━━ PAGE EXTRACT

The analogous five- and six-membered compounds polymerized readily, and in Verbraeken’s experience working with the molecules at Ghent University, they had a sweet and pungent odor. Yet the compound he was working with, which he prepared using a reported procedure, didn’t smell like anything at all.
Following the scent, or rather the lack of one, Verbraeken, now working at the engineering company Parker Hannifin Benelux, along with his Ghent colleagues discovered that the nearly half-dozen papers reporting the synthesis and characterization of seven-membered cyclic imino ethers were wrong: Chemists had made a different type of molecule and misassigned it as the seven-membered compound (J. Am. Chem. Soc. 2018, DOI: 10.1021/jacs.8b10918).
The cyclic imino ether sleuths, led by Ghent University’s Richard Hoogenboom, developed a simple, albeit modest-yielding, synthesis to prepare cyclic imino ethers on a multigram scale and confirmed their structures with crystal X-ray diffraction. The chemists were unable to polymerize the seven-membered molecules, and calculated that their rate of reaction was 60 times as slow as that of the six-membered rings and 540 times as slow as that of the five-membered rings.
The team determined that the compounds reported in the literature were actually N-acylated pyrrolidines, which cannot undergo ring-opening polymerization, explaining their lack of reactivity. The confusion over their identity probably arose from a misreading of the nuclear magnetic spectroscopy (NMR) data. The spectra of the aryl amide compounds display the same number of hydrogen peaks as those of the seven-membered cyclic imino ethers. But Hoogenboom’s team noticed that the peak pattern in the previous spectra didn’t match that of the five- and six-membered compounds, while the data from their compounds did. The previous syntheses followed procedures similar to those for making the five- and six-membered compounds. For some unknown reason, these procedures didn’t yield the seven-membered variety, instead making N-acylated pyrrolidines.

━━━━
━━ SUPPLIED MATERIAL

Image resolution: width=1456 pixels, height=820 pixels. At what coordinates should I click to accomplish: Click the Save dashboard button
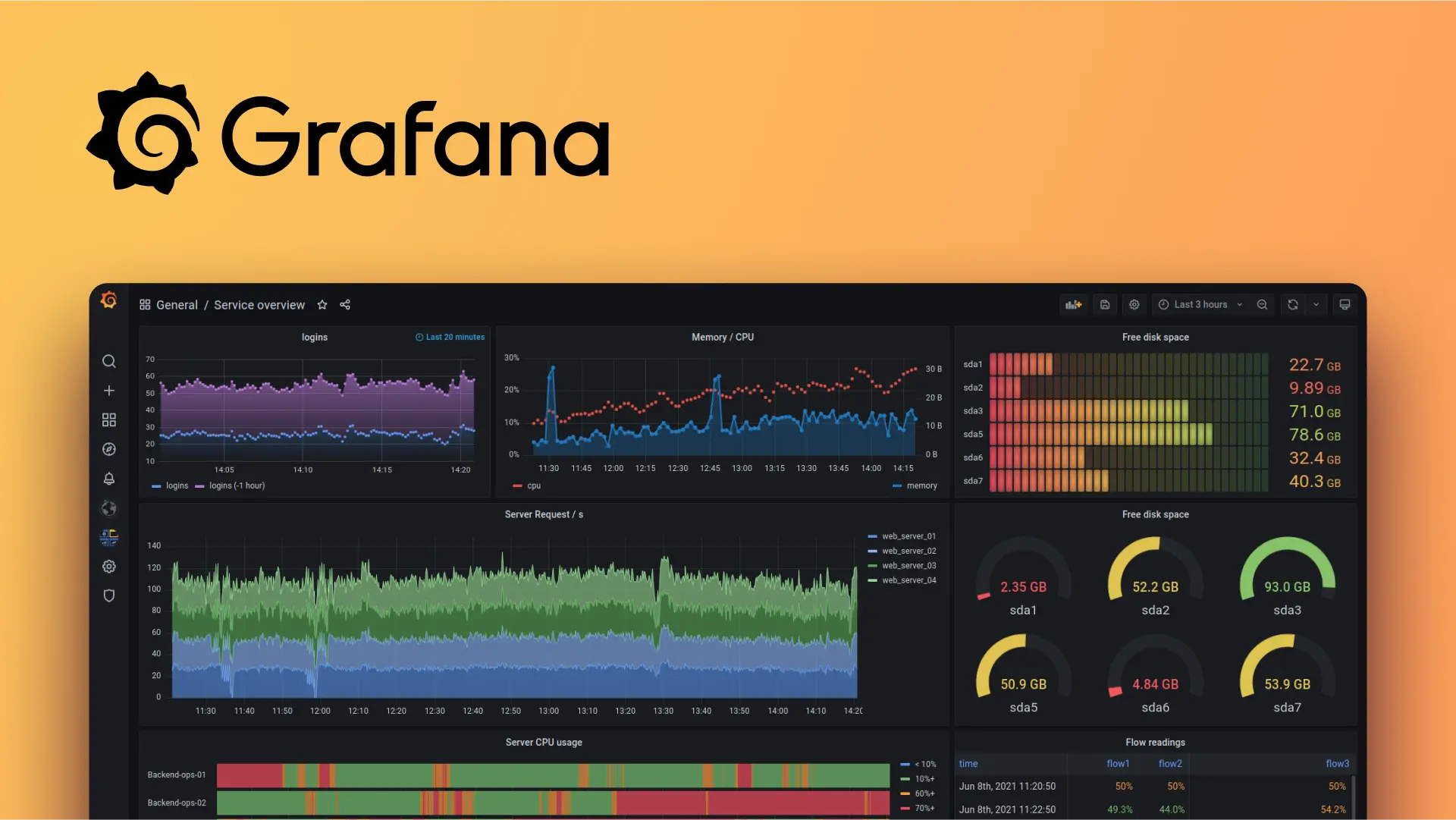click(x=1104, y=305)
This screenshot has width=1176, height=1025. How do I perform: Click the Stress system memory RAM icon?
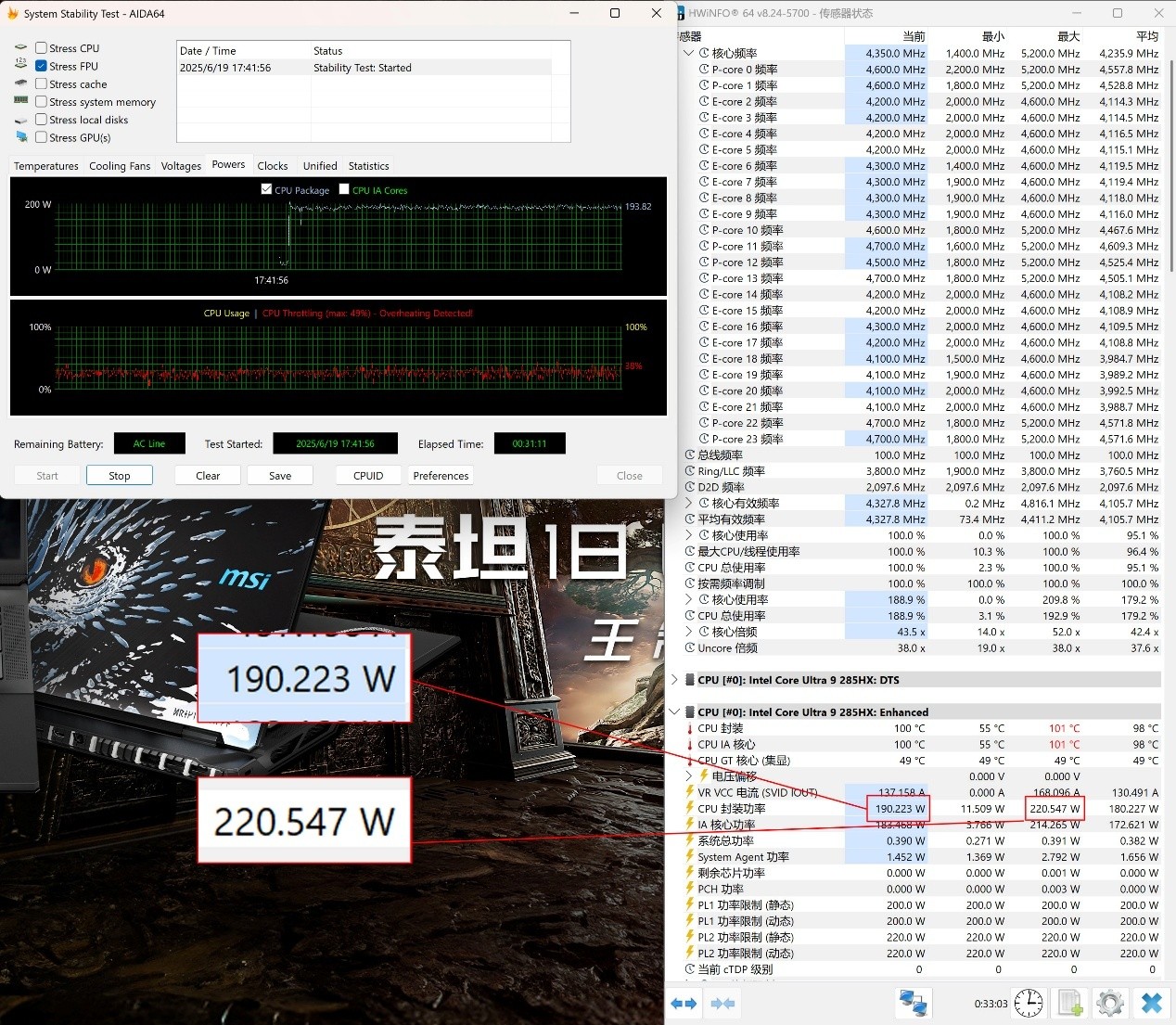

━━━━

## SET PROBLEM
According to the passage on seven-membered cyclic imino ethers, what type of compound had earlier chemists actually made and misassigned?

## ANSWER FOR THE TASK
N-acylated pyrrolidines.